:: Brief ::
For each line below, print it again exactly as shown.

START Working data

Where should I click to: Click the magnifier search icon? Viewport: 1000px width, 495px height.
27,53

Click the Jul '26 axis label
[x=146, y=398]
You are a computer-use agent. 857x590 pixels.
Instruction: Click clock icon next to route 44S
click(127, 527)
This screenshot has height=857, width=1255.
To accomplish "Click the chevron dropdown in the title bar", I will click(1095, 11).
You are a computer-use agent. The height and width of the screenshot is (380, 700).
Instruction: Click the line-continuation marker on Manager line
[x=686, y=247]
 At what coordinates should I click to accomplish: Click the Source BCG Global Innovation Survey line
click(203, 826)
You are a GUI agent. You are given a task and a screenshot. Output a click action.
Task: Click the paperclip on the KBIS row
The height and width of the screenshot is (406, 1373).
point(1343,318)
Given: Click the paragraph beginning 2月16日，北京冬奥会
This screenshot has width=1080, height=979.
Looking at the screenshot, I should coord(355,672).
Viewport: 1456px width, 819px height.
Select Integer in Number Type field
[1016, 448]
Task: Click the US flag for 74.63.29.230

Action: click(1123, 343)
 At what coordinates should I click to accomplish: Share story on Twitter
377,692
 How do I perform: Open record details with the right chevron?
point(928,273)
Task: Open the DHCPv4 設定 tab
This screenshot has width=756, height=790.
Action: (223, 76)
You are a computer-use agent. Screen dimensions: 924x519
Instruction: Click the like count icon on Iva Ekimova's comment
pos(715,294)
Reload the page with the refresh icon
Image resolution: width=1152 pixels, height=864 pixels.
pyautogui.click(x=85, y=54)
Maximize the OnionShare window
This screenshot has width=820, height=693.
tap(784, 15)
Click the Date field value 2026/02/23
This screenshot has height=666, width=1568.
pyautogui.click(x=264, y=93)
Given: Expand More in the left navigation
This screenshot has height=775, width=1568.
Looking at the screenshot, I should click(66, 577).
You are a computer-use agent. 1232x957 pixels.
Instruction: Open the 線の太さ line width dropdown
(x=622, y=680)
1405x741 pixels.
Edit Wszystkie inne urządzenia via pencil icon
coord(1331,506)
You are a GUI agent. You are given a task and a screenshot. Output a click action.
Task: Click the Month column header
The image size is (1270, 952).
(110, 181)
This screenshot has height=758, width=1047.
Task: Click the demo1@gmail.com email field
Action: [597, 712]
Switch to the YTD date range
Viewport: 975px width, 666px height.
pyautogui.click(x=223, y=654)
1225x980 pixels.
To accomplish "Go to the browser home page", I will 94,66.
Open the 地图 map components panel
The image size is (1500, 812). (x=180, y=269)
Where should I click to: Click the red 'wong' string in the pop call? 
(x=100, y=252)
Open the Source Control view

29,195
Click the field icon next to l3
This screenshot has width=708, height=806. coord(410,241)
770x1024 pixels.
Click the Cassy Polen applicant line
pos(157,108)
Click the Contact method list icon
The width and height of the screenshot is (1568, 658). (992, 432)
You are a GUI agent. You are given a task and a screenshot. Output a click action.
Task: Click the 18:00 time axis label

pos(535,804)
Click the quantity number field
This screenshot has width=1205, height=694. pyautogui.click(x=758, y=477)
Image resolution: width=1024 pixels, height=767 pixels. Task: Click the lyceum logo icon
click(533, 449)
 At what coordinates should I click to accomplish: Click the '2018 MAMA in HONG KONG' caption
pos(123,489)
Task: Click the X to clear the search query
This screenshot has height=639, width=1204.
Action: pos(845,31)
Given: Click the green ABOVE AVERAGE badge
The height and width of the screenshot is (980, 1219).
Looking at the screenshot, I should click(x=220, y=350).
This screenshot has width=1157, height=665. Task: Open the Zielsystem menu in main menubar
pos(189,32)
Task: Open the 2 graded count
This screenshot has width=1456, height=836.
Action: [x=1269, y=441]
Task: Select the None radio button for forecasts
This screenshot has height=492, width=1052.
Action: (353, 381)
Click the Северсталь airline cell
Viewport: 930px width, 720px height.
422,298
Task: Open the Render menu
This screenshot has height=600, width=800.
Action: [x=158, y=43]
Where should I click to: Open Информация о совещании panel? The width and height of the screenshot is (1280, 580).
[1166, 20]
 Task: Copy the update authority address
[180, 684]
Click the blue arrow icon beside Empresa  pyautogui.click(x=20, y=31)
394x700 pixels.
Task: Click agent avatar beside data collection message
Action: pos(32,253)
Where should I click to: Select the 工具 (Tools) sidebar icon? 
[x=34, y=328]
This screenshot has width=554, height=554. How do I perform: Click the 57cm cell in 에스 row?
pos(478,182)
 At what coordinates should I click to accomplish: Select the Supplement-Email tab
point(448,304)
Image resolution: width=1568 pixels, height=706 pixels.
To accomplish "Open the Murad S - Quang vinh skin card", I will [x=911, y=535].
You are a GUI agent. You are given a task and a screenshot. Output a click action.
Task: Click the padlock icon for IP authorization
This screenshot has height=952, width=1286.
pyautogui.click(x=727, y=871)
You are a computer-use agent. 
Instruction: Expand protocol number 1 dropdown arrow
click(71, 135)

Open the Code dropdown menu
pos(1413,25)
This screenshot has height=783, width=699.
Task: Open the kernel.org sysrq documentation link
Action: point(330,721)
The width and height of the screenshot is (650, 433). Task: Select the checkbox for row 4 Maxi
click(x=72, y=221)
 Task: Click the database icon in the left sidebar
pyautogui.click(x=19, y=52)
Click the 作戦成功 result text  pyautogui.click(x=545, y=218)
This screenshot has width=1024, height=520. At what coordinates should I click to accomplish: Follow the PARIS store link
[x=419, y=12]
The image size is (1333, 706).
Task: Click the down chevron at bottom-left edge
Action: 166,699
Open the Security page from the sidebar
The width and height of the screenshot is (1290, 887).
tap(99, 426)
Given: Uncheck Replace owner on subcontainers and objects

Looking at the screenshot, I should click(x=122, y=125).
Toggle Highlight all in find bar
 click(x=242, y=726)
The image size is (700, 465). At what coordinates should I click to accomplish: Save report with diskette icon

END Working data

:: Task output ::
Where should I click to: Click the magnifier search icon? Viewport: 1000px width, 495px height.
27,53

Click the Jul '26 axis label
[x=146, y=398]
You are a computer-use agent. 857x590 pixels.
Instruction: Click clock icon next to route 44S
click(127, 527)
This screenshot has height=857, width=1255.
To accomplish "Click the chevron dropdown in the title bar", I will click(1095, 11).
You are a computer-use agent. The height and width of the screenshot is (380, 700).
Instruction: Click the line-continuation marker on Manager line
[x=686, y=247]
 At what coordinates should I click to accomplish: Click the Source BCG Global Innovation Survey line
click(203, 826)
You are a GUI agent. You are given a task and a screenshot. Output a click action.
Task: Click the paperclip on the KBIS row
The height and width of the screenshot is (406, 1373).
point(1343,318)
Given: Click the paragraph beginning 2月16日，北京冬奥会
This screenshot has width=1080, height=979.
Looking at the screenshot, I should coord(355,672).
Viewport: 1456px width, 819px height.
Select Integer in Number Type field
[1016, 448]
Task: Click the US flag for 74.63.29.230

Action: click(1123, 343)
 At what coordinates should I click to accomplish: Share story on Twitter
377,692
 How do I perform: Open record details with the right chevron?
point(928,273)
Task: Open the DHCPv4 設定 tab
This screenshot has width=756, height=790.
Action: (223, 76)
You are a computer-use agent. Screen dimensions: 924x519
Instruction: Click the like count icon on Iva Ekimova's comment
pos(715,294)
Reload the page with the refresh icon
Image resolution: width=1152 pixels, height=864 pixels.
pyautogui.click(x=85, y=54)
Maximize the OnionShare window
This screenshot has width=820, height=693.
tap(784, 15)
Click the Date field value 2026/02/23
This screenshot has height=666, width=1568.
pyautogui.click(x=264, y=93)
Given: Expand More in the left navigation
This screenshot has height=775, width=1568.
Looking at the screenshot, I should click(66, 577).
You are a computer-use agent. 1232x957 pixels.
Instruction: Open the 線の太さ line width dropdown
(x=622, y=680)
1405x741 pixels.
Edit Wszystkie inne urządzenia via pencil icon
coord(1331,506)
You are a GUI agent. You are given a task and a screenshot. Output a click action.
Task: Click the Month column header
The image size is (1270, 952).
(110, 181)
This screenshot has height=758, width=1047.
Task: Click the demo1@gmail.com email field
Action: [597, 712]
Switch to the YTD date range
Viewport: 975px width, 666px height.
pyautogui.click(x=223, y=654)
1225x980 pixels.
To accomplish "Go to the browser home page", I will 94,66.
Open the 地图 map components panel
The image size is (1500, 812). (x=180, y=269)
Where should I click to: Click the red 'wong' string in the pop call? 
(x=100, y=252)
Open the Source Control view

29,195
Click the field icon next to l3
This screenshot has width=708, height=806. coord(410,241)
770x1024 pixels.
Click the Cassy Polen applicant line
pos(157,108)
Click the Contact method list icon
The width and height of the screenshot is (1568, 658). (992, 432)
You are a GUI agent. You are given a task and a screenshot. Output a click action.
Task: Click the 18:00 time axis label

pos(535,804)
Click the quantity number field
This screenshot has width=1205, height=694. pyautogui.click(x=758, y=477)
Image resolution: width=1024 pixels, height=767 pixels. Task: Click the lyceum logo icon
click(533, 449)
 At what coordinates should I click to accomplish: Click the '2018 MAMA in HONG KONG' caption
pos(123,489)
Task: Click the X to clear the search query
This screenshot has height=639, width=1204.
Action: pos(845,31)
Given: Click the green ABOVE AVERAGE badge
The height and width of the screenshot is (980, 1219).
Looking at the screenshot, I should click(x=220, y=350).
This screenshot has width=1157, height=665. Task: Open the Zielsystem menu in main menubar
pos(189,32)
Task: Open the 2 graded count
This screenshot has width=1456, height=836.
Action: [x=1269, y=441]
Task: Select the None radio button for forecasts
This screenshot has height=492, width=1052.
Action: (353, 381)
Click the Северсталь airline cell
Viewport: 930px width, 720px height.
422,298
Task: Open the Render menu
This screenshot has height=600, width=800.
Action: [x=158, y=43]
Where should I click to: Open Информация о совещании panel? The width and height of the screenshot is (1280, 580).
[1166, 20]
 Task: Copy the update authority address
[180, 684]
Click the blue arrow icon beside Empresa  pyautogui.click(x=20, y=31)
394x700 pixels.
Task: Click agent avatar beside data collection message
Action: pos(32,253)
Where should I click to: Select the 工具 (Tools) sidebar icon? 
[x=34, y=328]
This screenshot has width=554, height=554. How do I perform: Click the 57cm cell in 에스 row?
pos(478,182)
 At what coordinates should I click to accomplish: Select the Supplement-Email tab
point(448,304)
Image resolution: width=1568 pixels, height=706 pixels.
To accomplish "Open the Murad S - Quang vinh skin card", I will [x=911, y=535].
You are a GUI agent. You are given a task and a screenshot. Output a click action.
Task: Click the padlock icon for IP authorization
This screenshot has height=952, width=1286.
pyautogui.click(x=727, y=871)
You are a computer-use agent. 
Instruction: Expand protocol number 1 dropdown arrow
click(71, 135)

Open the Code dropdown menu
pos(1413,25)
This screenshot has height=783, width=699.
Task: Open the kernel.org sysrq documentation link
Action: point(330,721)
The width and height of the screenshot is (650, 433). Task: Select the checkbox for row 4 Maxi
click(x=72, y=221)
 Task: Click the database icon in the left sidebar
pyautogui.click(x=19, y=52)
Click the 作戦成功 result text  pyautogui.click(x=545, y=218)
This screenshot has width=1024, height=520. At what coordinates should I click to accomplish: Follow the PARIS store link
[x=419, y=12]
The image size is (1333, 706).
Task: Click the down chevron at bottom-left edge
Action: 166,699
Open the Security page from the sidebar
The width and height of the screenshot is (1290, 887).
tap(99, 426)
Given: Uncheck Replace owner on subcontainers and objects

Looking at the screenshot, I should click(x=122, y=125).
Toggle Highlight all in find bar
 click(x=242, y=726)
The image size is (700, 465). At what coordinates should I click to accomplish: Save report with diskette icon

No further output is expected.